* Will Venable has shortened his swing and looks like he's emerged from his slump. Unfortunately for the Padres, Venable's single accounted for their only run Thursday night at Dodger Stadium. The good news is, Venable is no longer an easy out. It'll be interesting to see if he can keep it going against Cliff Lee.
* Padres continue to attack on the basepaths. Everth Cabrera, punishing right-fielder Xavier Paul for casual defense, hustled up a double that led to the run.
* Cabrera put some tough pitches into play. He's seeing the ball better than he did before going on the disabled list. The No. 8 spot is good for him.
* Yorvit Torrealba didn't play like a veteran catcher should. Didn't like his call for a slider with Dodgers pitcher Clayton Kershaw batting and a man on third base in the sixth. Yes, Kershaw had drilled a fastball for a lineout. But why risk a wild pitch? When Kevin Correia threw the slider in the dirt, it got by Torrealba for a run. Wasn't an easy pitch to block, but Torrealba was late. As a hitter, Torrealba wasn't seeing the ball well all game. That happens. But when he took a third strike in the fifth that looked like a good call, he complained about it for awhile. That happens, too. But I doubt it does Torrealba or the Padres any good, especially when the call was OK.
* When he needed a strikeout, Adam Russell overpowered Matt Kemp. Impressive.
* For most of the game, umpire Chris Guccione's strike zone was wide, especially on outside pitches. Frankly, some calls on outside breaking balls were amateurish. Wide strikes put Dodgers hitter James Loney in an 1-2 bind in the sixth. (In his previous at-bat, Loney suffered a brutal strikeout on a backdoor slider that never appeared to get near the outside corner.) So, why not stay outside? Torrealba and Correia probably out-thought themselves. They went inside with a fastball. To his credit, Loney laced it for a single as part of L.A.'s three-run surge. I was surprised that Loney drilled that pitch. Bet the Padres were, too.

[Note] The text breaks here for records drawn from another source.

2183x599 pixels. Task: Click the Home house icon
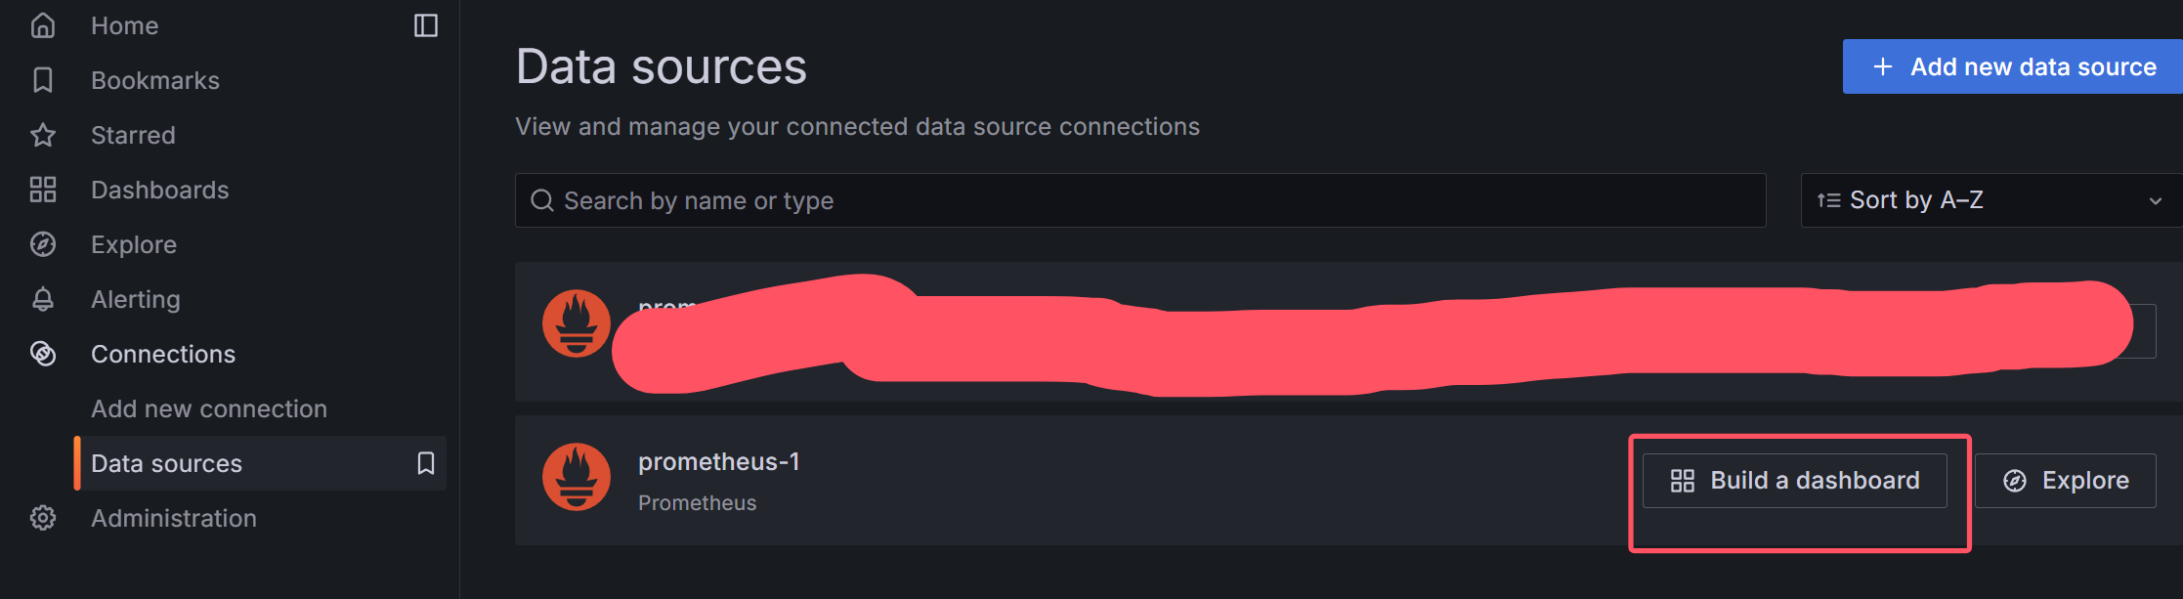pos(43,25)
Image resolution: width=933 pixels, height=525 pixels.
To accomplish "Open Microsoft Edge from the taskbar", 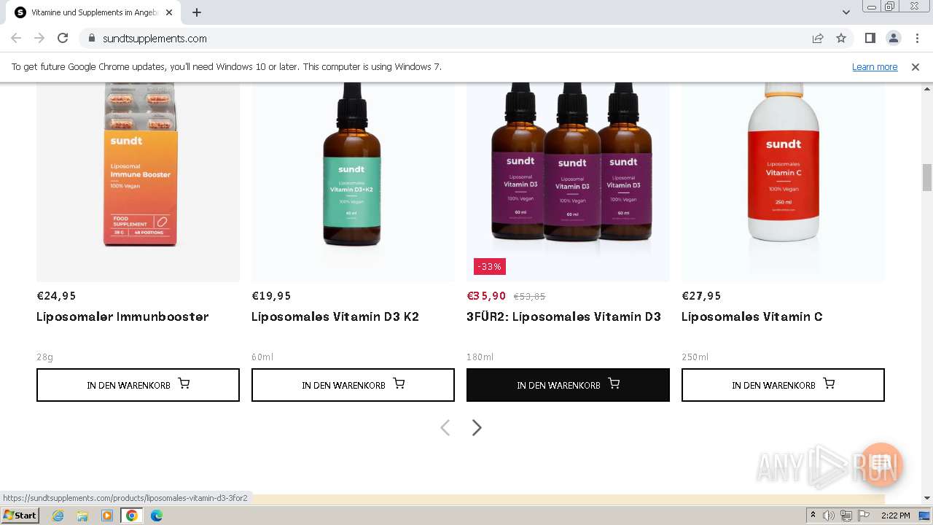I will point(156,516).
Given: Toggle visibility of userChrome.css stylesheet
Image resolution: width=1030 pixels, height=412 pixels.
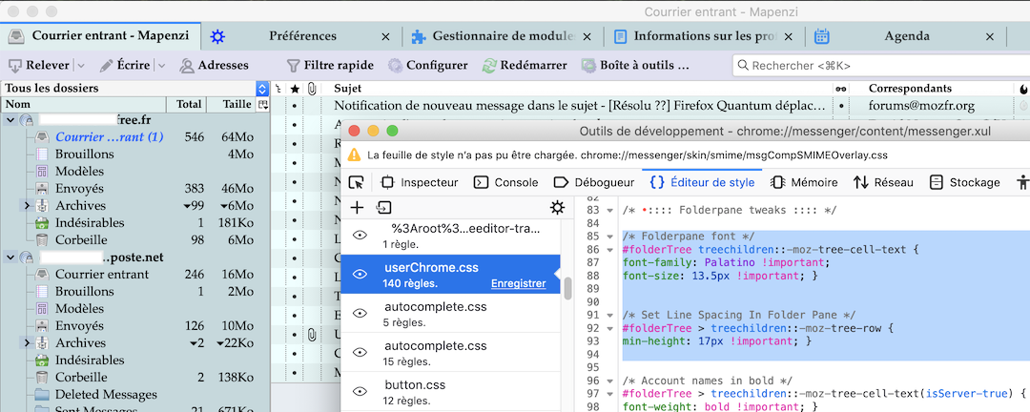Looking at the screenshot, I should 361,274.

* Correia was a tad unlucky. He had four pitches working -- fastball, slider, cutter and changeup.
* Wrote about Kershaw's improvement, and it was evident again on Thursday night. Kershaw's slide step is making him a better pitcher. He's less prone to wild spells as a result. He's better at holding runners -- a key skill against the Padres. And like Joe Torre said, Kershaw has just as much stuff as he did with the high leg kick. I also liked how Kershaw responded to bad luck after the Padres got two extra outs. One came when ancient Garret Anderson let a flyball land for a single. The other came when the first-base ump missed a call. Each time, Kershaw responded with good pitches. That's three strong outings in a row for the 22-year-old.
* Was David Eckstein overly aggressive when he hacked at a fastball from Kershaw, rather than bunting runners to second and third with Adrian Gonzalez on deck and none out? Tough one. Eckstein correctly anticipated a fat fastball on 1-0 and hit it hard, but it went to Anderson in left field. It was the biggest out of the game. The score was 1-1. I favored a bunt but saw it as 60-40. Let's say Eckstein would've bunted the runners over. I guess the Dodgers would've walked Gonzalez to bring up Torrealba. (Normally the hitter there would've been Chase Headley. He had the start off.) As it turned out, Gonzalez struck out on three pitches. Then Torrealba took the called third strike that led him to complain. Again, Torrealba had looked overmatched against Kershaw. In his first at-bat, he was late on several fastballs.
* Good call by Dick Enberg, likening Jamey Carroll to Eckstein. When Carroll hit a sacrifice fly to right field in the second, I thought back to 2007. Game No. 163. Coors Field. Trevor Hoffman. Carroll's flyball to Brian Giles. Matt Holliday. Michael Barrett. Tim McClelland. And one of the most somber clubhouses I've worked.
* Not to pick on Chris Denorfia, who has helped the Padres, but his overthrow of cutoff man Gonzalez that set up a run is the kind of mistake the $38 million Padres can't afford to make. (Denorfia was in deep center field and had no chance of nailing the speedy Kemp; reading the high throw, the slowish Loney took second.) Sad to say, that kind of mistake happens so often, you almost expect it from big leaguers. Giants center fielder Aaron Rowand, for one, is prone to airmailing cutoff men, and he's in the middle of a $60-million contract.